Joe Bolinger is a true Buckeye having received his BS in Computer Science from Ohio State in 2005, graduating Magna Cum Laude. Striving towards his PhD under the tutelage of Jay Ramanathan and Rajiv Ramnath, his primary research interests are in design methodologies for collaborative tools that support service organizations. More generally, he is interested in human computer interaction, service and management science, software engineering, and anything that might help people work together and socialize more enjoyably online.

Joe has worked with local IT organizations to study the management and governance processes that these groups use to manage increasingly complex collections of computational resources, which enable critical business services. His research has lead to the development of new tools that can better support and monitor these kinds of highly unstable and ad-hoc work processes. Such tools can help prevent the costly errors that result from unplanned downtime or resource mismanagement, and can support broader organizational improvement and learning strategies.

Joe is a member of the CETI NSF-IUCRC Program at The Ohio State University, whose mission is to uniquely integrate research, practice, and education to provide varied opportunities for students, professionals and industry collaborators.

Guoqing Xu, known to everyone as Harry, is a PhD candidate under the supervision of Dr. Atanas Rountev. His primary research interests are static and dynamic program analyses for compiler optimizations and software engineering tasks; more generally, he is interested in approaches to help programmers write and maintain reliable and reusable software. He has published several papers in top programming language and software engineering conferences including PLDI, ECOOP, FSE, and ICSE. In 2008, he received the Distinguished Paper Award in the International Conference on Software Engineering for his paper entitled Precise Memory Leak Detection for Java Software Using Container Profiling.

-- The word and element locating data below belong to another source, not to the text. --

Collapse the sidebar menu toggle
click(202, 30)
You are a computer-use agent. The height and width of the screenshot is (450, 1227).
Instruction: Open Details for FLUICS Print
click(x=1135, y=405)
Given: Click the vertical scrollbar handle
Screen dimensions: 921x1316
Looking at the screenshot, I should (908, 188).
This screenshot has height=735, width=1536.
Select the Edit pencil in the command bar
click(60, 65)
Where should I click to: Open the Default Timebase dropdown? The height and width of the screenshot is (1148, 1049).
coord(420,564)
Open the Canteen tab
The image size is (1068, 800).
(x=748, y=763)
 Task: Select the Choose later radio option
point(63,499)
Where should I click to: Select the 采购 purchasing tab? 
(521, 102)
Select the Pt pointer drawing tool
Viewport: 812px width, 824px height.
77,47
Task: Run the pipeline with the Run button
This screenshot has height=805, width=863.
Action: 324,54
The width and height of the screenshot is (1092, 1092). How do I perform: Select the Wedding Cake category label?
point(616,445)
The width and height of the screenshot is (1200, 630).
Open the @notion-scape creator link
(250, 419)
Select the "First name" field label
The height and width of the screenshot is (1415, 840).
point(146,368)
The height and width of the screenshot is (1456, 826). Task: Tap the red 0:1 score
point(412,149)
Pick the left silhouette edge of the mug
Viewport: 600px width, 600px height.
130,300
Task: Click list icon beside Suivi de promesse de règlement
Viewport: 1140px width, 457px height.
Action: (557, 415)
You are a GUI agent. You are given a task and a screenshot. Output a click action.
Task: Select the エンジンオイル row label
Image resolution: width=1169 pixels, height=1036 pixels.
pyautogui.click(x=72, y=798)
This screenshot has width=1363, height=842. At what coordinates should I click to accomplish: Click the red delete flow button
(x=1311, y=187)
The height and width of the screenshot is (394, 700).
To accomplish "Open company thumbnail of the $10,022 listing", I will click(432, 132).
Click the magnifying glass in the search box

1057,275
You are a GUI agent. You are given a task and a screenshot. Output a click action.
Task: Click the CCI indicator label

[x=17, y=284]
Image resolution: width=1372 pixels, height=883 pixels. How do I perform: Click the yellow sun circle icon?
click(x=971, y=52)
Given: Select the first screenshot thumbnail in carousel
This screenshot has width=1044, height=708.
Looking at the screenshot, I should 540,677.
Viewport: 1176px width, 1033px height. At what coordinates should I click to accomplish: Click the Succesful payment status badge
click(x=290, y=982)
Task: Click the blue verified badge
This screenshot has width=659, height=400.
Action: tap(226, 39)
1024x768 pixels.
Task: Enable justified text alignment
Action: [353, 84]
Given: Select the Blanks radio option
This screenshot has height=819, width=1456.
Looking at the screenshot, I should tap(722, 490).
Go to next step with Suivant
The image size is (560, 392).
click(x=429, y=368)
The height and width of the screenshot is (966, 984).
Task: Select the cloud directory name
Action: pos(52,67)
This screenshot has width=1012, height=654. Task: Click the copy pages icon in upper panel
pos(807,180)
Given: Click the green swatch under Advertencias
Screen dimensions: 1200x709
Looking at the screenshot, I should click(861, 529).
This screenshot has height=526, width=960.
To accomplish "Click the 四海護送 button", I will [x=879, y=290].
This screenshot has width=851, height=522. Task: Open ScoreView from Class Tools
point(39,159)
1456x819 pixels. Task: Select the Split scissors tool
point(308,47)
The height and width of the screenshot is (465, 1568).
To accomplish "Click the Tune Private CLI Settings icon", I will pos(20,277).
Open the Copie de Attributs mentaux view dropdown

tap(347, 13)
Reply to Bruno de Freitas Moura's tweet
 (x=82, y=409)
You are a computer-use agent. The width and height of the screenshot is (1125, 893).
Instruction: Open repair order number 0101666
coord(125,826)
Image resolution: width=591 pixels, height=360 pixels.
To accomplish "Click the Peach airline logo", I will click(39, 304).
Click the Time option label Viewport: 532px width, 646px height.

During the past two summers, Harry interned at the IBM TJ Watson Research Center. He has worked closely with IBM researchers on performance optimization for large-scale and long-running Java programs. For example, he has developed JVM-based tools that can detect inefficient operations by finding high-cost-low-benefit data structures and by profiling copy activities. Many performance problems in real-world applications have been revealed using these tools. Significant performance improvement can be seen after optimizing away these detected problems. Harry was honored this year by the CSE Department with a Departmental Graduate Research Award. Harry received both his MS and BS degrees with distinction in Computer Science from East China Normal University, Shanghai, China.

According to IBM, their PhD Fellowship Awards Program is an intensely competitive worldwide program, which honors exceptional PhD students who have an interest in solving problems that are important to IBM and fundamental to innovation in many academic disciplines and areas of study.